[Source records]
▽

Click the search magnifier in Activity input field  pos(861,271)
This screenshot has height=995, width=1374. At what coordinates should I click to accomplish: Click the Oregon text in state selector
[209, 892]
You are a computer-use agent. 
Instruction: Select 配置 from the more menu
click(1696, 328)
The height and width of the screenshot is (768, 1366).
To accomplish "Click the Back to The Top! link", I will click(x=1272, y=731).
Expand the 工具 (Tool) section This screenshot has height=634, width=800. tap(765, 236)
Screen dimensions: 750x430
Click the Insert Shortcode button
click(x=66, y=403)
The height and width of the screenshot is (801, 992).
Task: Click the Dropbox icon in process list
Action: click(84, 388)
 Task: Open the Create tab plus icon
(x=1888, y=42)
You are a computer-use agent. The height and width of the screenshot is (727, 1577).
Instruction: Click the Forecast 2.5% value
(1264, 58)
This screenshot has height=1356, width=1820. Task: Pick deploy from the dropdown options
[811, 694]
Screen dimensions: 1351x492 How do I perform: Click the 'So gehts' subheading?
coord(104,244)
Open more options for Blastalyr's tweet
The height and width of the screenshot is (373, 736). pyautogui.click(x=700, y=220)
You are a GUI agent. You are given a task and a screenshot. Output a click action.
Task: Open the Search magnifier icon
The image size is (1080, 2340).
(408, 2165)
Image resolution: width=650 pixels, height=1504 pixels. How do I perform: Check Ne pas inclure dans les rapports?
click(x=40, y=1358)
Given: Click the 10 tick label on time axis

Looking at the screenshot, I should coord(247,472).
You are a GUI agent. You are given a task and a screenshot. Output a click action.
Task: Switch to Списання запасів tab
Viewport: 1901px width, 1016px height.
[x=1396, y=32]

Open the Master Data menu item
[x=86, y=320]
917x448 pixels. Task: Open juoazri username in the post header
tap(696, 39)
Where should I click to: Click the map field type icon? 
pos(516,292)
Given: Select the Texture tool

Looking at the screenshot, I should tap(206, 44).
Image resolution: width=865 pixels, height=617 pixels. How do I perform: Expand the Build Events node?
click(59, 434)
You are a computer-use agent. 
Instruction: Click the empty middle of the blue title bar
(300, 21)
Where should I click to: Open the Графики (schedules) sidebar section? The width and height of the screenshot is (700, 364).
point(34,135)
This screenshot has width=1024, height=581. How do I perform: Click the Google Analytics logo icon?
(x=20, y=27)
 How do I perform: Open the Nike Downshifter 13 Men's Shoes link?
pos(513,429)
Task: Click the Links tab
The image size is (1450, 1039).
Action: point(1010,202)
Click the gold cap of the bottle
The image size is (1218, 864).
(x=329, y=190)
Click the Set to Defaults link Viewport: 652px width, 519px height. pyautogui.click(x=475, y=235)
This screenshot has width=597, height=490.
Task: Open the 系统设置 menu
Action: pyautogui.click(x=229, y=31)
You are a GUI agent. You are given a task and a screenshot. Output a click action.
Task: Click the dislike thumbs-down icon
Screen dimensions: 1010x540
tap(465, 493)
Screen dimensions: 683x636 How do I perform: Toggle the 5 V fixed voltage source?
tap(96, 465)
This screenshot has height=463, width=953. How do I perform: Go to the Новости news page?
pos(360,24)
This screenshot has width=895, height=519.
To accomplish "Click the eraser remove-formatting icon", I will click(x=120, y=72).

△

What is expected: Out of the preceding entries, pull every line containing the string "will".

Solution for this task:
To accomplish "Click the Back to The Top! link", I will click(x=1272, y=731).
To accomplish "Click the eraser remove-formatting icon", I will click(x=120, y=72).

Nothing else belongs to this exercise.